Update: I've taken the carbs all apart and reassembled once more.  I know you're not supposed to change more than one thing at a time for proper diagnostics, but--well I'm tired of taking the carbs on and off at this point hah. 

I changed everything. New jets all around from my jet kit, I had previously left them in a little bag in the hopes that the previous owner had it tuned to run.

When I pulled the pilot jet (a size 40) I noted holes in the sides of the jet which I had thought were stock.  upon closer inspection, it looks like these are DIY... I presume this was the culprit for the improper fuel flow in the pilot circuit. 

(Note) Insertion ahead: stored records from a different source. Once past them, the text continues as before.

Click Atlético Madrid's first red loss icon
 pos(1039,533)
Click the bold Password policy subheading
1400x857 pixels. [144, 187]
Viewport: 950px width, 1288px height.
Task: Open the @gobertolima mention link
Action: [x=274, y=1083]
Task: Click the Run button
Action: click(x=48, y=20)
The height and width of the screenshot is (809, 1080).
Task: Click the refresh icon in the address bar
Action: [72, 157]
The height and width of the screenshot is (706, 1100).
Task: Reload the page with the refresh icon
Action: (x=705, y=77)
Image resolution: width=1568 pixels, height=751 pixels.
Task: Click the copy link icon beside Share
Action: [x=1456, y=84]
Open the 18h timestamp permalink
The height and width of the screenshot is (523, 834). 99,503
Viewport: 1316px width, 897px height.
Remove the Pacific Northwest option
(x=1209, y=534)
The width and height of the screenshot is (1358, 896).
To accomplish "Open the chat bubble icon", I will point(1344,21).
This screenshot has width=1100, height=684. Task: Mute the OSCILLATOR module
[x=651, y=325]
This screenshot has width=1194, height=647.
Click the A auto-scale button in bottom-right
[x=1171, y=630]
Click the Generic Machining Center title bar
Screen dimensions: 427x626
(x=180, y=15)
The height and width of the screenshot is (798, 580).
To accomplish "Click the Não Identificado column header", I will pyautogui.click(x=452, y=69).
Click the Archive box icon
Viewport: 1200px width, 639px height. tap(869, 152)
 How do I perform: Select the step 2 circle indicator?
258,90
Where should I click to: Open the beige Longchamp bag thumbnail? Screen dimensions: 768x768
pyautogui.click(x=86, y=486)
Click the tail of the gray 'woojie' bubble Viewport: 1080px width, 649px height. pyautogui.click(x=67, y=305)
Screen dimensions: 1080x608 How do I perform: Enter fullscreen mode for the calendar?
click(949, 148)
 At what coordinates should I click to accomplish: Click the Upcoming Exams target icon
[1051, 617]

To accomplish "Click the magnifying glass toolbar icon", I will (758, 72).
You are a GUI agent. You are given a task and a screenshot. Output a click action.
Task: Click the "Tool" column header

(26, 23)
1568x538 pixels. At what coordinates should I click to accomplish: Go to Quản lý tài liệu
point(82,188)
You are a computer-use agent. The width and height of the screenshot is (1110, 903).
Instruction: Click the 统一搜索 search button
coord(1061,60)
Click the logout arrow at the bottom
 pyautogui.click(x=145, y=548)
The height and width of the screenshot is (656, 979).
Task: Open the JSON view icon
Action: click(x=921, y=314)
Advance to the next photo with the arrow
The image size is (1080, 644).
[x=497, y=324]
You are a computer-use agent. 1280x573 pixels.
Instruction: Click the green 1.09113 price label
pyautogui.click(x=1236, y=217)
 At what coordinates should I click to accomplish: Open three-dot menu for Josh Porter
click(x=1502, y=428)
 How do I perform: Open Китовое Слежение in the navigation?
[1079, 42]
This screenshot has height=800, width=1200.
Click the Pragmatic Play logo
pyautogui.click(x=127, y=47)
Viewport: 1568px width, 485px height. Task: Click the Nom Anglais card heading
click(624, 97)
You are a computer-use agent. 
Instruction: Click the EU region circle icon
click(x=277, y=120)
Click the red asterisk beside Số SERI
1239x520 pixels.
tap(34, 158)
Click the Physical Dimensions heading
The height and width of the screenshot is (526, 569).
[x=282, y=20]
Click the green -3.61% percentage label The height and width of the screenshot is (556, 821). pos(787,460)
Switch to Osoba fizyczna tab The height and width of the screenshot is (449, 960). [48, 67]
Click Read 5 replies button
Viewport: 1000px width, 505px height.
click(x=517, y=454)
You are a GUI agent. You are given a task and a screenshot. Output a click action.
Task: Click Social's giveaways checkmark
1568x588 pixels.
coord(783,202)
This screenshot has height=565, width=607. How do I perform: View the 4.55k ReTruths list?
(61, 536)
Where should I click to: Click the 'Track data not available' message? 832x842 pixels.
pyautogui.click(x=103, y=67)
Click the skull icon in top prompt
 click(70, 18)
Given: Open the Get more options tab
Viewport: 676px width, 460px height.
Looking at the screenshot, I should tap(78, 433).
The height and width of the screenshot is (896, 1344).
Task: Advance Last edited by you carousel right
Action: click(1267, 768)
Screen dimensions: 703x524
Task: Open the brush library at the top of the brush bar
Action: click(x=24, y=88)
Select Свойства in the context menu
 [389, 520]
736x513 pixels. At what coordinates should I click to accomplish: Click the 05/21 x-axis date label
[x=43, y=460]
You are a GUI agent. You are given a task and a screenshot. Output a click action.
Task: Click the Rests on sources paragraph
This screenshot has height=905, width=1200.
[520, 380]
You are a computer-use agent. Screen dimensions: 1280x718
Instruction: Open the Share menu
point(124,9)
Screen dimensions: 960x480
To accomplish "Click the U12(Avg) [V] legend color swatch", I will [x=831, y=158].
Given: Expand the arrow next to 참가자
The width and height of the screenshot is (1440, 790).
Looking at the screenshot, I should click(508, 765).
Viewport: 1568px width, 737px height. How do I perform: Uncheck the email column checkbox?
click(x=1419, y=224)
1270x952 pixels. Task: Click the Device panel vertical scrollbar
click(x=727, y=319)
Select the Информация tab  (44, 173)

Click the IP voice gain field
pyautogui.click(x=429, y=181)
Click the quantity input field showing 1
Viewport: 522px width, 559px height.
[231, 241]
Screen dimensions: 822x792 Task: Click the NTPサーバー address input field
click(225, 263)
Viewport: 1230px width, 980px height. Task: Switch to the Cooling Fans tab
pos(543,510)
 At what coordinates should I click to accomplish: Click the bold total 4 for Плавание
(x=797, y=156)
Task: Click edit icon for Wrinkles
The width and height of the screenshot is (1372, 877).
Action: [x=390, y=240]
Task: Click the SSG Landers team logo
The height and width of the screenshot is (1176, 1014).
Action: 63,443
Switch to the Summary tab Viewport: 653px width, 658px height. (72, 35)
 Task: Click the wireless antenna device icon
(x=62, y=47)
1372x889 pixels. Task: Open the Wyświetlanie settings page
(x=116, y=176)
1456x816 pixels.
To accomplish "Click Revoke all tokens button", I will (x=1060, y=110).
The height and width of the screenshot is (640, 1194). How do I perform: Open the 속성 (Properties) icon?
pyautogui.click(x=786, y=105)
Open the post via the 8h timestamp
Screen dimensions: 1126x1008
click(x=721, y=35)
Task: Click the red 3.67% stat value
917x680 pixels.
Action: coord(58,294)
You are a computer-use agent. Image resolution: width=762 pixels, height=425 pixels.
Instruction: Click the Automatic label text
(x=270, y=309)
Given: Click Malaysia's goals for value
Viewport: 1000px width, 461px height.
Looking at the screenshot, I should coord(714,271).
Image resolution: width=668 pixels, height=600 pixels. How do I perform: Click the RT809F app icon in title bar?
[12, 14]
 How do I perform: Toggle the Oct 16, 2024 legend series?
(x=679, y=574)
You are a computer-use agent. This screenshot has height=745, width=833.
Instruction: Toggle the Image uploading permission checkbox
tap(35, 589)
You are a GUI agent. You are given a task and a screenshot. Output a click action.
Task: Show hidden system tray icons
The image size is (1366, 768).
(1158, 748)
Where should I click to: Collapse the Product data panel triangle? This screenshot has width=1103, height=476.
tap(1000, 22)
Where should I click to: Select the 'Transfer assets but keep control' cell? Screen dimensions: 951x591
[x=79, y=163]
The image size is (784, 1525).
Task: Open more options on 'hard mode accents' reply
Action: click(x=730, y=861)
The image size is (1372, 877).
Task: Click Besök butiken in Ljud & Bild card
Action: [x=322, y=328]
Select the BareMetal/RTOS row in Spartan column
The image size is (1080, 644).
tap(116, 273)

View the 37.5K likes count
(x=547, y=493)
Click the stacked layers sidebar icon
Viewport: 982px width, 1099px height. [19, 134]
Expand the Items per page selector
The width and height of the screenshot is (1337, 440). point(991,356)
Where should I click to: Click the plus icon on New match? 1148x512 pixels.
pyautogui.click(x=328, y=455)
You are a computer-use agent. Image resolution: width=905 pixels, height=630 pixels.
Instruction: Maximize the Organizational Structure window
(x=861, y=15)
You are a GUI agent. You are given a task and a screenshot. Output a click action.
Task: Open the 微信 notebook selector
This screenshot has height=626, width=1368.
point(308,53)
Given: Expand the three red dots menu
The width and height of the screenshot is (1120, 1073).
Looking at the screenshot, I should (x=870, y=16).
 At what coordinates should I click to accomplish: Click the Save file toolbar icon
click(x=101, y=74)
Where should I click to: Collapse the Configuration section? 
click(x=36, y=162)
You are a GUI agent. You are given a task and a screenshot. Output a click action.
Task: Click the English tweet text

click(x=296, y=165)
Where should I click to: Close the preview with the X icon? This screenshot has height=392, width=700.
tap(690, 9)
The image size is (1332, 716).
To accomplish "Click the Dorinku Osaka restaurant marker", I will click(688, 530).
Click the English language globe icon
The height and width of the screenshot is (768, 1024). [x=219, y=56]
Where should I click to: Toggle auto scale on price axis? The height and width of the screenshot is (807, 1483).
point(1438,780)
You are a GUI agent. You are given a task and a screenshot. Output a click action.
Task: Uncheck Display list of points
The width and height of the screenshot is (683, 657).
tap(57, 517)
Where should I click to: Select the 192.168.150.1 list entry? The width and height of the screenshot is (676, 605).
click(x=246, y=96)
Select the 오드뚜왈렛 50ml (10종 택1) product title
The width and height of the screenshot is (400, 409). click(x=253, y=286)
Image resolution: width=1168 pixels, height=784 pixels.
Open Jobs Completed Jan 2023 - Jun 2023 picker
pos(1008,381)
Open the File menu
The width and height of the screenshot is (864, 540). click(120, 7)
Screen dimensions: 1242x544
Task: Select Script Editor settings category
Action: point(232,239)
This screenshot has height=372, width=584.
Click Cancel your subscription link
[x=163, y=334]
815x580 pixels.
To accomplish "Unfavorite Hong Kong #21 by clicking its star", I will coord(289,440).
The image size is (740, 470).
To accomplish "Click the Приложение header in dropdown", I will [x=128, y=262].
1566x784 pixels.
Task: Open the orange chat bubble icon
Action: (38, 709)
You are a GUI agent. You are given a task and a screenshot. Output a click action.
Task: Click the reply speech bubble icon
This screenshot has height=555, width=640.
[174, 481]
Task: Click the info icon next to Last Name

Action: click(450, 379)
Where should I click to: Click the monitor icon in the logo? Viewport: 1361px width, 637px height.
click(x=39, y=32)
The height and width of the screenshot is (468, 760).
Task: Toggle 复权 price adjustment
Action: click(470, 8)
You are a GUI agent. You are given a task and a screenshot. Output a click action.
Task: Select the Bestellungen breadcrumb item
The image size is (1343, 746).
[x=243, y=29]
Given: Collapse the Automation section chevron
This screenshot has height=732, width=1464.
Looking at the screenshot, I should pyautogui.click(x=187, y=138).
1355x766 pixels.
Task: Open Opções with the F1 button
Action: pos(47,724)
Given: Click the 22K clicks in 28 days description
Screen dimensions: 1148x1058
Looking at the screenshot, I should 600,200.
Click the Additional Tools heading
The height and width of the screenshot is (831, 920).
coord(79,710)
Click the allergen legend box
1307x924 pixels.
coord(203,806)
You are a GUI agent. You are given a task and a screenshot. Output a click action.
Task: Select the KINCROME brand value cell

Here are the jet sizes now (Previous  / current):

Main Jet:  155 / 140
Pilot Jet: 40 (with holes)  / 40 (no holes)
Starting Jet: 70 / 70
Needle:  3rd position down / 4th position down
Idle mixture screws: 3.5 turns out

Also, the airbox "swiss cheese" holes are masking taped over to better emulate stock

Tweaked the idle speed a bit and Eureaka! The bike now idles!  But it's still not running quite right... I get a bit of backfiring through the airbox, I haven't run it that much yet, but I noticed it at about half throttle.  The 155 main jet might have been better after all.  I'm going to run it for awhile first and put fresh gas in before I make any other changes though, maybe I can get a better read out of the plugs after a few miles.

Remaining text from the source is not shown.